Fury Java Serialization Specification

Spec overview

The data are serialized using little endian order overall. If bytes swap is costly, the byte order will be encoded as a flag in data.

The overall format are:

| fury header | object ref meta | object class meta | object value data |

Fury header

Fury header consists starts one byte:

| resvered 4 bits | oob | xlang | endian | null |

null flag: set when object is null, unset otherwise. If object is null, other bits won't be set.
endian flag: set when system use little endian, unset otherwise.
xlang flag: set when serialization uses xlang format, unset when serialization use Fury java format.
oob flag: set when passed BufferCallback is not null, unset otherwise.

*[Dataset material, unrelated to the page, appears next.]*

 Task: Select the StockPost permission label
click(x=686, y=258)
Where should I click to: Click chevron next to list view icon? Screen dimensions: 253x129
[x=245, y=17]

If meta share mode is enabled, uncompressed little-endian 4 bytes is appended to indicate the start offset of meta data.

Reference Meta

Reference tracking handles whether the object is null, and whether to track reference for the object by writing corresponding flags and maintain internal state.

Reference flags:

Flag	Byte Value	Description
NULL FLAG	`-3`	This flag indicates that object is a not-null value. We don't use another byte to indicate REF, so that we can save one byte.
REF FLAG	`-2`	this flag indicates the object is written before, and fury will write a unsigned ref id instead of serialize it again
NOT_NULL VALUE FLAG	`-1`	this flag indicates that the object is a non-null value and fury doesn't track ref for this type of object.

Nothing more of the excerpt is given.